Next targets the wealthier shopper with £300 suits and £150 evening dresses

Retailer looking to challenge Marks & Spencer's Autograph label, as it reports 19% increase to £324m in first-half profits
Next results
Despite Next's big leap in profits the figures fell short of some analysts' expectations and the shares closed down 3% at £69.50 on Thursday. Photograph: Paul Faith/PA

Clothing retailer Next is going after well-heeled shoppers for the first time stocking £300 suits and £150 evening dresses that will compete directly with Marks & Spencer's upmarket Autograph label.

"We are pushing the boundaries of the Next brand," said Lord Wolfson, its chief executive, as the retailer reported an almost 20% increase in first-half profits. "We know our customers buy jackets and dresses for more than £100 so we thought we'd have a crack at selling them."

Next usually prices its eveningwear at under £80, but Wolfson said it had stretched its prices to include "premium products selling at prices we would previously have shied away from".

The initiative follows strong first-half sales, with the retailer attributing some of its success to taking greater risks with its fashion collections. It has also started buying stock for all four seasons, rather than dividing the year into two as most retailers do, helping it to have more weather appropriate clothing on sale during the unpredictable spring and autumn months.

Pre-tax profits at Next jumped 19% to £324m in the six months to July with the retailer continuing to outperform rivals such as M&S thanks to its fast growing home shopping business Directory as well as expansion overseas. Despite the big leap in profits the figures fell short of some analysts' expectations and the shares closed down 3% at £69.50.

Next recently launched a website in China and Wolfson said the vast market presented an interesting opportunity. But he cautioned it also presented "many logistical and administrative challenges", and would not generate meaningful sales for some time as the retailer learned how best to operate in the country.

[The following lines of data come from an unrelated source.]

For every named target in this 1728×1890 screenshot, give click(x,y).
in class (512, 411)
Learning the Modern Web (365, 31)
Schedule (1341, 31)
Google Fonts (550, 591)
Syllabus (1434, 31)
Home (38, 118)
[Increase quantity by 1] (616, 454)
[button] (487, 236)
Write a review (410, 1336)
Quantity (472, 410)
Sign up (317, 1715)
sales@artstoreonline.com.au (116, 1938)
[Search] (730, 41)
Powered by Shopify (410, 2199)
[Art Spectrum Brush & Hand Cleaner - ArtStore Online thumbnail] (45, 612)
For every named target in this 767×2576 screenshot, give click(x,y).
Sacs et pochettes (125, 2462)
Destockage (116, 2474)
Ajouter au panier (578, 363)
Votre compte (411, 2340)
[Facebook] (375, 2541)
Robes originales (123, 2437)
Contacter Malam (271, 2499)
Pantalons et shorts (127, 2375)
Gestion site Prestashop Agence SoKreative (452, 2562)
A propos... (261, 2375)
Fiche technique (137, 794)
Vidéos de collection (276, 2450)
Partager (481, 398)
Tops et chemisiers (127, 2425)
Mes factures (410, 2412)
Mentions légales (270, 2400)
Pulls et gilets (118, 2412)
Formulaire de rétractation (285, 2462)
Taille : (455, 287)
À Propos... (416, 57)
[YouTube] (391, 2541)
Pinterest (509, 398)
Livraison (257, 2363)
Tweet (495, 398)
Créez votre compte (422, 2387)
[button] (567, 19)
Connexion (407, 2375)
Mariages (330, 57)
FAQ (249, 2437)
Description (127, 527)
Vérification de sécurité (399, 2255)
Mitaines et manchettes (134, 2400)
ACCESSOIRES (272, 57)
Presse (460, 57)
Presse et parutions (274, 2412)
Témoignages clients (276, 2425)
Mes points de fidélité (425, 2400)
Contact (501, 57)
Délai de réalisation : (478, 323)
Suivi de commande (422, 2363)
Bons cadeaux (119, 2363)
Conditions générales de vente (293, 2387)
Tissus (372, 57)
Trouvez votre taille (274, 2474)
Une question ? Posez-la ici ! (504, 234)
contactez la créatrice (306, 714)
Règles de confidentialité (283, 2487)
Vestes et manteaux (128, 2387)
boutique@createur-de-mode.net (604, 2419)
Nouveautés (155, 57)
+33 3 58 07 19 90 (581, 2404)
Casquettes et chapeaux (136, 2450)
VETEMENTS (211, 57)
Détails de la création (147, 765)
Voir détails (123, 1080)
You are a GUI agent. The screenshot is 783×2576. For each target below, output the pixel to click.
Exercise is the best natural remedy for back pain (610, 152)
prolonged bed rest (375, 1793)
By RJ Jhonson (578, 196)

The Tory peer, who is a member of George Osborne's inner circle, said Next's performance had also been buoyed by the improving economy, low interest rate environment and the availability of credit. But he pointed to clouds on the horizon: "When interest rates do go up the Next customer base is likely to be affected more than most. We're at the top end of the mass market and a lot of our customers are at the peak stage of their mortgage."

The department store chain John Lewis also reported a strong first half with operating profits up by 62% to £56.3m. Last year its results were depressed by exceptional staff costs relating to miscalculated holiday pay and a round of redundancies among its department store managers. Like-for-like sales were up 8.2% for the six months to 26 July.

Its managing director, Andy Street, said sales had been boosted by loyalty card perks such as free coffee and cake. The revival in the housing market boosted its home furnishings departments, where sales were up 7.4%. The retailer, part of the John Lewis Partnership, also reported bumper fashion sales, up 9.1% – fuelled by a 33.9% increase in online orders – after it made it easier for shoppers to browse the website via their smartphone.